There is also a number of countries where the tax rates in motor vehicle taxes depend on the fuel efficiency of the vehicles in question – which is closely linked to the CO2 emissions caused.
The report "The scope for CO2-based differentiation in Motor Vehicle Taxes" discusses the theory behind the use of such differentiation in vehicle taxes, both in general and in the context of an economic crisis. When the economy is in equilibrium, theoretical principles suggest a limited role for such differentiation. However, if it is considered necessary to provide some form of support to the motor vehicle sector, the use of policy measures that also reflects environmental considerations is advisable.
The report "Incentives for CO2 Emission Reductions in Current Motor Vehicle Taxes" describes the use of CO2-related tax rate differentiation of vehicle taxes as of 1st January 2009. A finding of the analysis is that in a number of cases, the incentives given to limit CO2 emissions from motor vehicles are very high compared to the abatement incentives provided to other sectors of the economy. Calculated per tonne of CO2 emitted over the lifetime of the vehicle concerned, the taxes for high-emission vehicles can reach several hundreds of Euro. It should here be remembered that each tonne of CO2 causes the same environmental harm, regardless of how much the vehicle emits per km driven. It should also be kept in mind that these abatement incentives come on top of the similar incentives provided by the taxes on the fuels that the vehicles use.
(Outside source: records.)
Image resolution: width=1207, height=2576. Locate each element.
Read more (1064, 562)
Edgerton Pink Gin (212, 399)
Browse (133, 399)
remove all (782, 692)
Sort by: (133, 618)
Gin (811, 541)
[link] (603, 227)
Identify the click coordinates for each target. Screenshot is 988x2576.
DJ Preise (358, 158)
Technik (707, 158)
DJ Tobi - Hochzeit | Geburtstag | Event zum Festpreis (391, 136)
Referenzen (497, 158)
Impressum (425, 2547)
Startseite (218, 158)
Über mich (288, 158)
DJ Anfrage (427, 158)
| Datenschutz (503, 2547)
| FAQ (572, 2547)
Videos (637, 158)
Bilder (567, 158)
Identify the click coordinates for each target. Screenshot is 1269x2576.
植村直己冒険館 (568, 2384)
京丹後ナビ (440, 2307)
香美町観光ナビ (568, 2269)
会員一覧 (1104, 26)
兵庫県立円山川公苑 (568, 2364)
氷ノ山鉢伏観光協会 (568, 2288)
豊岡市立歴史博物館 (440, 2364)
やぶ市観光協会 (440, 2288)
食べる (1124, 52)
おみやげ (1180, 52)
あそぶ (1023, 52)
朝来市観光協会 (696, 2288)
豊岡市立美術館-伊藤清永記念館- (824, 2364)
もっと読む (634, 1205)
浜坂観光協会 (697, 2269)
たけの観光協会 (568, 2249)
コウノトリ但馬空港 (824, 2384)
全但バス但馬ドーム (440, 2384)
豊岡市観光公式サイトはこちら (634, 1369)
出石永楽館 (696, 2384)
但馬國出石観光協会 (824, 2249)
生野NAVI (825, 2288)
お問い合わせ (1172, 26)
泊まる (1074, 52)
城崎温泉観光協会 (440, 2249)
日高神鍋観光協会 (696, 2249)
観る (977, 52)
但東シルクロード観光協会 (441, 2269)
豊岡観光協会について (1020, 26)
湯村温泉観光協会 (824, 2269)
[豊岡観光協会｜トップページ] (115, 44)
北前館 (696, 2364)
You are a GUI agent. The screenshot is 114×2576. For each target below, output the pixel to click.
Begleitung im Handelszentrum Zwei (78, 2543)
A possible danger with a vehicle taxation system that places too much attention to CO2 emissions is that it can contribute to a further shift in the vehicle fleet, from petrol-driven to diesel-driven vehicles. Given that the environmental harm caused by vehicles with diesel engines (via emissions of NOx and fine particulates) is much larger than the harm caused by petrol-driven vehicles, such a shift in the fleet composition ought to be discouraged.
The vehicle fleet composition is also strongly affected by the taxes applied to different vehicle fuels. In a large majority of OECD countries, tax rates on diesel are lower that the tax rates on petrol.